* _Reading text_
━━━━━━

Statistics/Data Mining Applications: October 2012

Wednesday, October 24, 2012

[Python] Generating Histograms

import matplotlib.pyplot as plt

from numpy.random import normal
a=normal(10,2,size=1000)
plt.hist(a,bins=10)
plt.title("Gaussian Histogram")
plt.xlabel("Value")
plt.ylabel("Frequency")
plt.show()

With the option 'normed=True', it will return the normalized histogram, i.e, probability distribution plot.
plt.hist(a,bins=10,normed=True)
plt.show()

With the option 'cumulative=True', it will return the cumulative distribution plot.
plt.hist(a,bins=10,normed=True,cumulative=True)
plt.show()

[Pyhon] Data Analysis toolkit 'pandas'

pandas is well suited for many different kinds of data:

Tabular data with heterogeneously-typed columns, as in an SQL table or Excel spreadsheet

Ordered and unordered (not necessarily fixed-frequency) time series data.

Arbitrary matrix data (homogeneously typed or heterogeneous) with row and column labels

Any other form of observational / statistical data sets. The data actually need not be labeled at all to be placed into a pandas data structure

One example:
suppose there are two data sets and I’d like to do an inner join between these two tables, the generic coding logic might look like below:

data1= [['id1','Kevin'],['id2','John'],['id3','Mike']]
data2 = [['id1',31],['id2',28],['id3',34],]
join = []
for b in data2:
    for a in data1:
        if b[0]==a[0]:
            list = [x for x in b]
            list.append(a[1])
            join.append(list)
for j in join:
    print j

The output is as follows:
['id1', 31, 'Kevin']
['id2', 28, 'John']
['id3', 34, 'Mike']

With pandas, the code will be much shorter:
from pandas import *
new_data1=DataFrame(data1, columns = ['id','name'])
new_data2=DataFrame(data2, columns = ['id','age'])
join2 = merge(new_data1,new_data2, on = 'id', how='inner')

━━━━━━

* _Written task A_
Transcribe everything in the listing from the line containing "You are a computer-use" down to the line containing "Action: coord(201,357)", including both of those lines.
The blog post above and the listing after it are unrelated to each other.

━━━━━━

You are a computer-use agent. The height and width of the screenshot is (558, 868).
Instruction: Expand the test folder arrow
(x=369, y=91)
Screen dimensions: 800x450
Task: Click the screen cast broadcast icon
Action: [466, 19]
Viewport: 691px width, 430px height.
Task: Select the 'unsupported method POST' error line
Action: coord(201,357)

━━━━━━

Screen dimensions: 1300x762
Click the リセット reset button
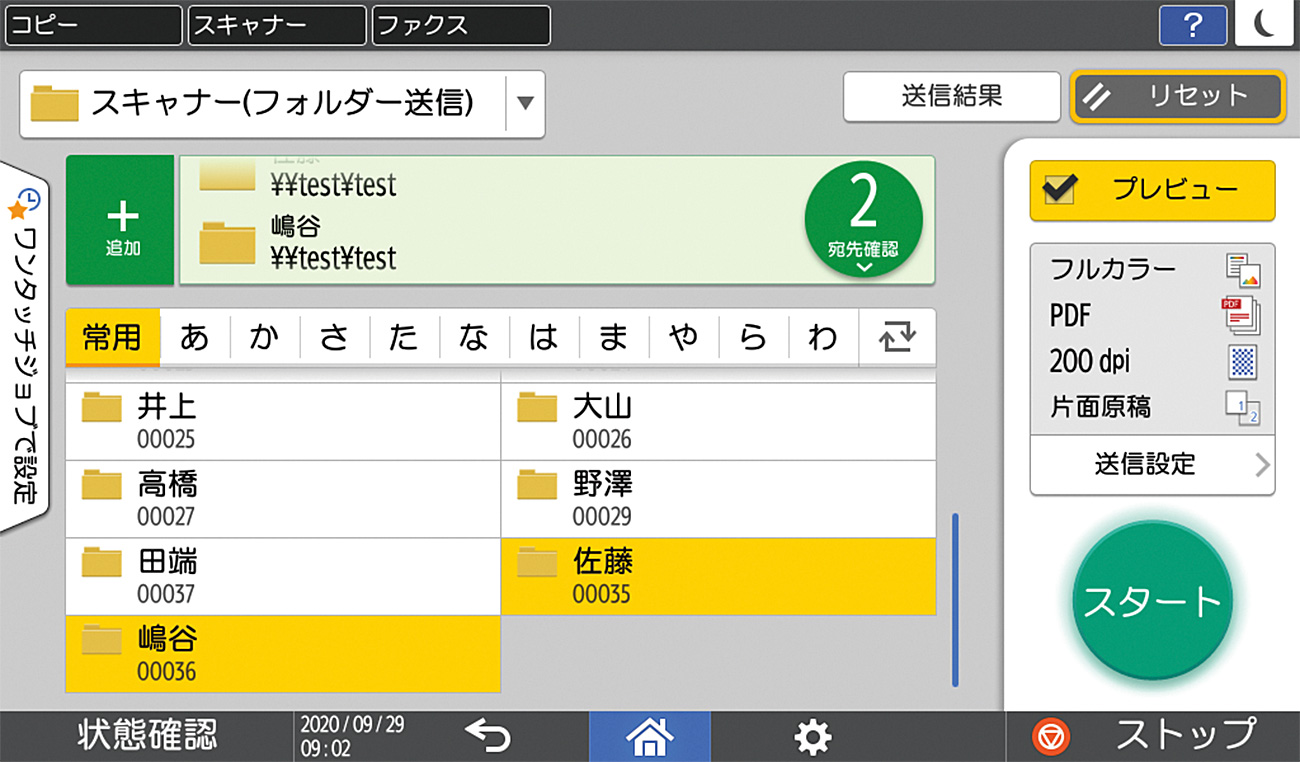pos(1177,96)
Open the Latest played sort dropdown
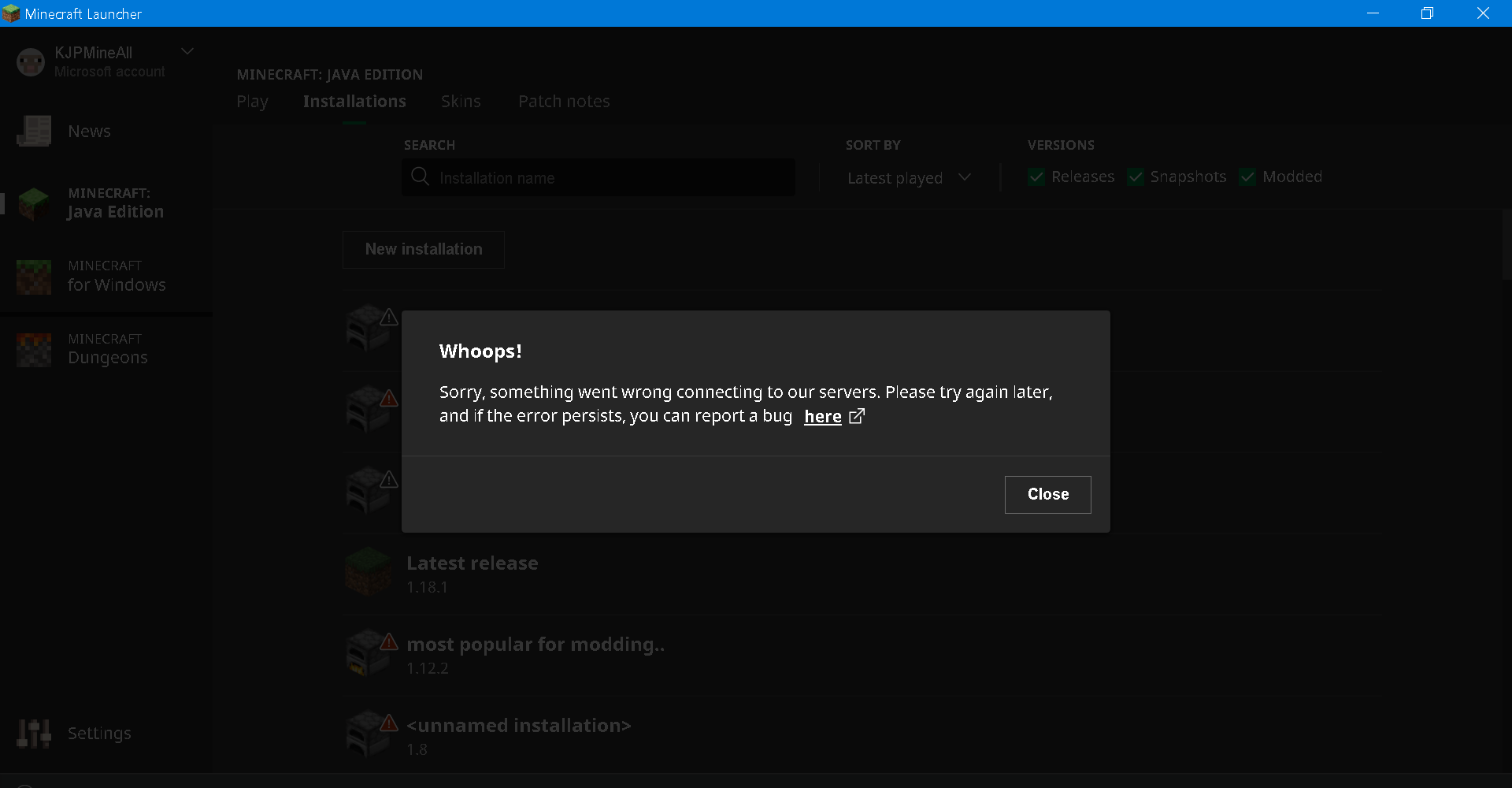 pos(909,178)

━━━━━━

* _Written task B_
Reproduce word for word the part of the blog post running from "data1= [['id1','Kevin'],['id2','John'],['id3','Mike']]" down to "list.append(a[1])".

* _Written answer A_
You are a computer-use agent. The height and width of the screenshot is (558, 868).
Instruction: Expand the test folder arrow
(x=369, y=91)
Screen dimensions: 800x450
Task: Click the screen cast broadcast icon
Action: [466, 19]
Viewport: 691px width, 430px height.
Task: Select the 'unsupported method POST' error line
Action: coord(201,357)

* _Written answer B_
data1= [['id1','Kevin'],['id2','John'],['id3','Mike']]
data2 = [['id1',31],['id2',28],['id3',34],]
join = []
for b in data2:
    for a in data1:
        if b[0]==a[0]:
            list = [x for x in b]
            list.append(a[1])